== TASK DESCRIPTION ==
Each record below should appear again exactly as written.

= = =

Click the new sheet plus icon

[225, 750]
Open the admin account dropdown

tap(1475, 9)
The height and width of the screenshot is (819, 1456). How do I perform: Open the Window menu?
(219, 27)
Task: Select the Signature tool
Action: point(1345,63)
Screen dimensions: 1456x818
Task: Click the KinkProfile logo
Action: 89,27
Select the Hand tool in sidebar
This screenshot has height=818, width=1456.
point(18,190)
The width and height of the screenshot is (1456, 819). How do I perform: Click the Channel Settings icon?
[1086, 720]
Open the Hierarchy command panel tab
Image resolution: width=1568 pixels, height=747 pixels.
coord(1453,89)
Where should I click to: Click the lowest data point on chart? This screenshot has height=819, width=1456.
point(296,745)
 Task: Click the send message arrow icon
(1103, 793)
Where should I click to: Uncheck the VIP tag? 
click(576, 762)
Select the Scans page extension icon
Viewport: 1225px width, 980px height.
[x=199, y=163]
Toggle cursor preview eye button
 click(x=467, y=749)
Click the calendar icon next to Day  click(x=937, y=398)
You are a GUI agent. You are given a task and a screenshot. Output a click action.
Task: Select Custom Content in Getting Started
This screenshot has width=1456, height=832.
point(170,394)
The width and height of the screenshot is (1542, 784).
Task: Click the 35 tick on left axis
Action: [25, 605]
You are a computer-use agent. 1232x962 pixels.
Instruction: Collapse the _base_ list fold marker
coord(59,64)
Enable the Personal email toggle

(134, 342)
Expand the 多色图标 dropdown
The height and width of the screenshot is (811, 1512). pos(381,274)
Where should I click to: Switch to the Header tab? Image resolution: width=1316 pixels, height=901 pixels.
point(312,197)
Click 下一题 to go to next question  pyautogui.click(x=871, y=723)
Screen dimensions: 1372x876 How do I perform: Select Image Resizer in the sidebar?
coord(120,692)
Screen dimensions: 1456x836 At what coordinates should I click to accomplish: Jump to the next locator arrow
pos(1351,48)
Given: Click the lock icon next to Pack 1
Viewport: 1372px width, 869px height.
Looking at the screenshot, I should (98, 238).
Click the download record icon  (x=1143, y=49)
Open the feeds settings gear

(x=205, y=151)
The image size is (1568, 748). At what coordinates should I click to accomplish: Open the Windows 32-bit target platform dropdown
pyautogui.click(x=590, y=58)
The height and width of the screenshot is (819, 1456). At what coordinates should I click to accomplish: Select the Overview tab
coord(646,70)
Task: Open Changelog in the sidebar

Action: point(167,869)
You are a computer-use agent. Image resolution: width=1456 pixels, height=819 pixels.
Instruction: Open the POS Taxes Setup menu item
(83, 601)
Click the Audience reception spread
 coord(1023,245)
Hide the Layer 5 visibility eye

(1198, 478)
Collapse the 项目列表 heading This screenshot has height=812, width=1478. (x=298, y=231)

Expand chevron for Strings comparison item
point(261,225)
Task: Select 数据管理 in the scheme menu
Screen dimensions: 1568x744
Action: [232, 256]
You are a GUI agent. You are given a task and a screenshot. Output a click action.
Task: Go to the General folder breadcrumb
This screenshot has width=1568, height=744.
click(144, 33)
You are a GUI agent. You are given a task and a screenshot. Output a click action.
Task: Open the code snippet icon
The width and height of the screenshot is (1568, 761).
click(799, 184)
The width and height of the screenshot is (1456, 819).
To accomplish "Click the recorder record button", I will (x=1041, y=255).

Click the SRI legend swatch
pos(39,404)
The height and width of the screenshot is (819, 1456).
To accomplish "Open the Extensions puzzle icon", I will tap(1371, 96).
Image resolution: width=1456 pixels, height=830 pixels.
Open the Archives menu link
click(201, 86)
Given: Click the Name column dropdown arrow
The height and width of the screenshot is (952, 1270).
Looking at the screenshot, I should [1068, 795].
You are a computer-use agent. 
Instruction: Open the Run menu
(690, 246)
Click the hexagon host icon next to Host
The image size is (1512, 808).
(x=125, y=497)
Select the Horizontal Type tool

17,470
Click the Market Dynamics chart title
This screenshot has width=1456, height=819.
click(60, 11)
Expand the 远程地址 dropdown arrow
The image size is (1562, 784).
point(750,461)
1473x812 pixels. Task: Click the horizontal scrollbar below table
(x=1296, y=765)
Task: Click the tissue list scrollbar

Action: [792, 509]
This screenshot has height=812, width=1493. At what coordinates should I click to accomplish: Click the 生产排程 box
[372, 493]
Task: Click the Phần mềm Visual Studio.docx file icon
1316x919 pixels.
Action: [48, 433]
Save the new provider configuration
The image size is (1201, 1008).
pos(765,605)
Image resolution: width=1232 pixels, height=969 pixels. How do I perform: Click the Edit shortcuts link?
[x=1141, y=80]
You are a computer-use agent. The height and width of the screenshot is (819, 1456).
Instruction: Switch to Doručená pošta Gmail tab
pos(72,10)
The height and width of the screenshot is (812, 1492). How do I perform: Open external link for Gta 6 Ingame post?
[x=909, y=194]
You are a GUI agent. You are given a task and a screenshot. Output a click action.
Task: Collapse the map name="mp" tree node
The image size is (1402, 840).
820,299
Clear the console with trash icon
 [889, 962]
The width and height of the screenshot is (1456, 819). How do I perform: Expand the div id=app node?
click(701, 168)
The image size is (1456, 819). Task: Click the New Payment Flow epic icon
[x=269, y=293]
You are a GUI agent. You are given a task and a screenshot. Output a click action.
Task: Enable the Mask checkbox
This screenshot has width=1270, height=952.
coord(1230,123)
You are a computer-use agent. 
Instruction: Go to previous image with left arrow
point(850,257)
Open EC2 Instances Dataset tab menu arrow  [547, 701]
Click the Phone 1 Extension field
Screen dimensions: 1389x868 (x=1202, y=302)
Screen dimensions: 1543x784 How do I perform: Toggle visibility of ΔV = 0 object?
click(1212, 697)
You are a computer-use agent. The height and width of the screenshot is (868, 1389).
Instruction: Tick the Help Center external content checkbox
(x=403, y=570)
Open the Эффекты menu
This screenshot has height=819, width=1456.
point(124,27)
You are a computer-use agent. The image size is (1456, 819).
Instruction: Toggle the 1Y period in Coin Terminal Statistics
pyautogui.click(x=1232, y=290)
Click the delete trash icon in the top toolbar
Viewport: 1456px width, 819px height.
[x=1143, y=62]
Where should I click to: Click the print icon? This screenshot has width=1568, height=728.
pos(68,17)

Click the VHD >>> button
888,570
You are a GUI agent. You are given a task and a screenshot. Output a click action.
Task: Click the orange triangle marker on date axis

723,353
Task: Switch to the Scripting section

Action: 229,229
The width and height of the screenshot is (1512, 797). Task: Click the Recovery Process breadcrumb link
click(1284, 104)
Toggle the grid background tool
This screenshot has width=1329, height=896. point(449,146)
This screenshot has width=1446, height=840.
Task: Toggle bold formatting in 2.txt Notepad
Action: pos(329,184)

= = =

== TASK RESPONSE ==
Click the new sheet plus icon

[225, 750]
Open the admin account dropdown

tap(1475, 9)
The height and width of the screenshot is (819, 1456). How do I perform: Open the Window menu?
(219, 27)
Task: Select the Signature tool
Action: point(1345,63)
Screen dimensions: 1456x818
Task: Click the KinkProfile logo
Action: 89,27
Select the Hand tool in sidebar
This screenshot has height=818, width=1456.
point(18,190)
The width and height of the screenshot is (1456, 819). How do I perform: Click the Channel Settings icon?
[1086, 720]
Open the Hierarchy command panel tab
Image resolution: width=1568 pixels, height=747 pixels.
coord(1453,89)
Where should I click to: Click the lowest data point on chart? This screenshot has height=819, width=1456.
point(296,745)
 Task: Click the send message arrow icon
(1103, 793)
Where should I click to: Uncheck the VIP tag? 
click(576, 762)
Select the Scans page extension icon
Viewport: 1225px width, 980px height.
[x=199, y=163]
Toggle cursor preview eye button
 click(x=467, y=749)
Click the calendar icon next to Day  click(x=937, y=398)
You are a GUI agent. You are given a task and a screenshot. Output a click action.
Task: Select Custom Content in Getting Started
This screenshot has width=1456, height=832.
point(170,394)
The width and height of the screenshot is (1542, 784).
Task: Click the 35 tick on left axis
Action: [25, 605]
You are a computer-use agent. 1232x962 pixels.
Instruction: Collapse the _base_ list fold marker
coord(59,64)
Enable the Personal email toggle

(134, 342)
Expand the 多色图标 dropdown
The height and width of the screenshot is (811, 1512). pos(381,274)
Where should I click to: Switch to the Header tab? Image resolution: width=1316 pixels, height=901 pixels.
point(312,197)
Click 下一题 to go to next question  pyautogui.click(x=871, y=723)
Screen dimensions: 1372x876 How do I perform: Select Image Resizer in the sidebar?
coord(120,692)
Screen dimensions: 1456x836 At what coordinates should I click to accomplish: Jump to the next locator arrow
pos(1351,48)
Given: Click the lock icon next to Pack 1
Viewport: 1372px width, 869px height.
Looking at the screenshot, I should (98, 238).
Click the download record icon  (x=1143, y=49)
Open the feeds settings gear

(x=205, y=151)
The image size is (1568, 748). At what coordinates should I click to accomplish: Open the Windows 32-bit target platform dropdown
pyautogui.click(x=590, y=58)
The height and width of the screenshot is (819, 1456). At what coordinates should I click to accomplish: Select the Overview tab
coord(646,70)
Task: Open Changelog in the sidebar

Action: point(167,869)
You are a computer-use agent. Image resolution: width=1456 pixels, height=819 pixels.
Instruction: Open the POS Taxes Setup menu item
(83, 601)
Click the Audience reception spread
 coord(1023,245)
Hide the Layer 5 visibility eye

(1198, 478)
Collapse the 项目列表 heading This screenshot has height=812, width=1478. (x=298, y=231)

Expand chevron for Strings comparison item
point(261,225)
Task: Select 数据管理 in the scheme menu
Screen dimensions: 1568x744
Action: [232, 256]
You are a GUI agent. You are given a task and a screenshot. Output a click action.
Task: Go to the General folder breadcrumb
This screenshot has width=1568, height=744.
click(144, 33)
You are a GUI agent. You are given a task and a screenshot. Output a click action.
Task: Open the code snippet icon
The width and height of the screenshot is (1568, 761).
click(799, 184)
The width and height of the screenshot is (1456, 819).
To accomplish "Click the recorder record button", I will (x=1041, y=255).

Click the SRI legend swatch
pos(39,404)
The height and width of the screenshot is (819, 1456).
To accomplish "Open the Extensions puzzle icon", I will tap(1371, 96).
Image resolution: width=1456 pixels, height=830 pixels.
Open the Archives menu link
click(201, 86)
Given: Click the Name column dropdown arrow
The height and width of the screenshot is (952, 1270).
Looking at the screenshot, I should [1068, 795].
You are a computer-use agent. 
Instruction: Open the Run menu
(690, 246)
Click the hexagon host icon next to Host
The image size is (1512, 808).
(x=125, y=497)
Select the Horizontal Type tool

17,470
Click the Market Dynamics chart title
This screenshot has width=1456, height=819.
click(60, 11)
Expand the 远程地址 dropdown arrow
The image size is (1562, 784).
point(750,461)
1473x812 pixels. Task: Click the horizontal scrollbar below table
(x=1296, y=765)
Task: Click the tissue list scrollbar

Action: [792, 509]
This screenshot has height=812, width=1493. At what coordinates should I click to accomplish: Click the 生产排程 box
[372, 493]
Task: Click the Phần mềm Visual Studio.docx file icon
1316x919 pixels.
Action: [48, 433]
Save the new provider configuration
The image size is (1201, 1008).
pos(765,605)
Image resolution: width=1232 pixels, height=969 pixels. How do I perform: Click the Edit shortcuts link?
[x=1141, y=80]
You are a computer-use agent. The height and width of the screenshot is (819, 1456).
Instruction: Switch to Doručená pošta Gmail tab
pos(72,10)
The height and width of the screenshot is (812, 1492). How do I perform: Open external link for Gta 6 Ingame post?
[x=909, y=194]
You are a GUI agent. You are given a task and a screenshot. Output a click action.
Task: Collapse the map name="mp" tree node
The image size is (1402, 840).
820,299
Clear the console with trash icon
 [889, 962]
The width and height of the screenshot is (1456, 819). How do I perform: Expand the div id=app node?
click(701, 168)
The image size is (1456, 819). Task: Click the New Payment Flow epic icon
[x=269, y=293]
You are a GUI agent. You are given a task and a screenshot. Output a click action.
Task: Enable the Mask checkbox
This screenshot has width=1270, height=952.
coord(1230,123)
You are a computer-use agent. 
Instruction: Go to previous image with left arrow
point(850,257)
Open EC2 Instances Dataset tab menu arrow  [547, 701]
Click the Phone 1 Extension field
Screen dimensions: 1389x868 (x=1202, y=302)
Screen dimensions: 1543x784 How do I perform: Toggle visibility of ΔV = 0 object?
click(1212, 697)
You are a computer-use agent. The height and width of the screenshot is (868, 1389).
Instruction: Tick the Help Center external content checkbox
(x=403, y=570)
Open the Эффекты menu
This screenshot has height=819, width=1456.
point(124,27)
You are a computer-use agent. The image size is (1456, 819).
Instruction: Toggle the 1Y period in Coin Terminal Statistics
pyautogui.click(x=1232, y=290)
Click the delete trash icon in the top toolbar
Viewport: 1456px width, 819px height.
[x=1143, y=62]
Where should I click to: Click the print icon? This screenshot has width=1568, height=728.
pos(68,17)

Click the VHD >>> button
888,570
You are a GUI agent. You are given a task and a screenshot. Output a click action.
Task: Click the orange triangle marker on date axis

723,353
Task: Switch to the Scripting section

Action: 229,229
The width and height of the screenshot is (1512, 797). Task: Click the Recovery Process breadcrumb link
click(1284, 104)
Toggle the grid background tool
This screenshot has width=1329, height=896. point(449,146)
This screenshot has width=1446, height=840.
Task: Toggle bold formatting in 2.txt Notepad
Action: pos(329,184)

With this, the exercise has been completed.